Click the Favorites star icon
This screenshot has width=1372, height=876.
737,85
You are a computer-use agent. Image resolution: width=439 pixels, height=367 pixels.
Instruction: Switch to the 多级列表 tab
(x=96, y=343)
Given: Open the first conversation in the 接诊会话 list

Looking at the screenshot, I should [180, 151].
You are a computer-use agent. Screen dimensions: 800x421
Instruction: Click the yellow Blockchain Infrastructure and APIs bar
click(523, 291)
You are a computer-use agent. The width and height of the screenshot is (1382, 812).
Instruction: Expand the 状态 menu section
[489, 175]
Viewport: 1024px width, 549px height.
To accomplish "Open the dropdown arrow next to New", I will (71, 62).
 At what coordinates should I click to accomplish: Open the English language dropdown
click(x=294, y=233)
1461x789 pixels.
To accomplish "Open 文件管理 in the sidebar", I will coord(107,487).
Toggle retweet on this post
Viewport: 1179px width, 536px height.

## Your instructions
All records must be transcribed exactly, with none left out.

## Solution to this problem
Click the Favorites star icon
This screenshot has width=1372, height=876.
737,85
You are a computer-use agent. Image resolution: width=439 pixels, height=367 pixels.
Instruction: Switch to the 多级列表 tab
(x=96, y=343)
Given: Open the first conversation in the 接诊会话 list

Looking at the screenshot, I should [180, 151].
You are a computer-use agent. Screen dimensions: 800x421
Instruction: Click the yellow Blockchain Infrastructure and APIs bar
click(523, 291)
You are a computer-use agent. The width and height of the screenshot is (1382, 812).
Instruction: Expand the 状态 menu section
[489, 175]
Viewport: 1024px width, 549px height.
To accomplish "Open the dropdown arrow next to New", I will (71, 62).
 At what coordinates should I click to accomplish: Open the English language dropdown
click(x=294, y=233)
1461x789 pixels.
To accomplish "Open 文件管理 in the sidebar", I will coord(107,487).
Toggle retweet on this post
Viewport: 1179px width, 536px height.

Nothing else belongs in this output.